At least one federal district court (i.e., a federal court with jurisdiction over a part of a state, in this case Utah) has addressed the issue of a company’s failure to provide auxiliary services to disabled individuals in the context of a webinar. In Jensen v. United First Fin., No. 2:09-CV-00543 DAK, 2009 WL 5066683 (D. Utah 2009), a group of hearing-impaired plaintiffs alleged that the defendant, who provided training webinars for its independently contracted sales representatives at hotels, convention centers and other rented facilities, failed to provide auxiliary services to the hearing impaired in connection with the webinars.
While the Jensen court did not go so far as to rule that the lack of auxiliary services provided to deaf webinar participants constituted a violation of Title III, the court did deny the defendant’s motion to dismiss, stating that “there may…be a nexus between the provisions of the webinars and video training services and the allegedly discriminatory policies and procedures complained of by the plaintiffs.” Therefore, the Jensen court found that “plaintiffs [could] possibly prove at least one set of circumstances in which…relief may be granted.”

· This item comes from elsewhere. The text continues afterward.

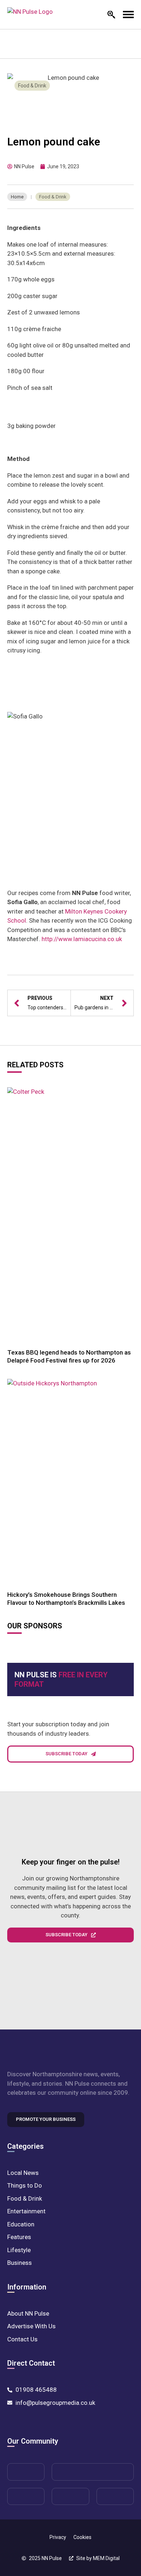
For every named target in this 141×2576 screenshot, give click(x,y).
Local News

Again, depending on where you consider the webinar “to be” (a challenging question itself), proactive measures that may prevent webinar-based ADA litigation include: (i) inquiring as part of the webinar registration process whether the participant will need any ADA related accommodations, (ii) supplying webinar transcripts, (iii) providing subtitles for the webinar, (iv) providing a sign language translator for the webinar, and (iv) reaching out in advance to disabled participants to obtain any questions the individual may wish to pose during a question-and-answer portion of the webinar. Despite these measures, this is still a developing area of the law, and the risk of a potential webinar-based ADA lawsuit is unique to each particular set of circumstances. Webinar hosts are encouraged to contact an attorney with ADA litigation experience to better understand and mitigate the risk of a potential Title III lawsuit.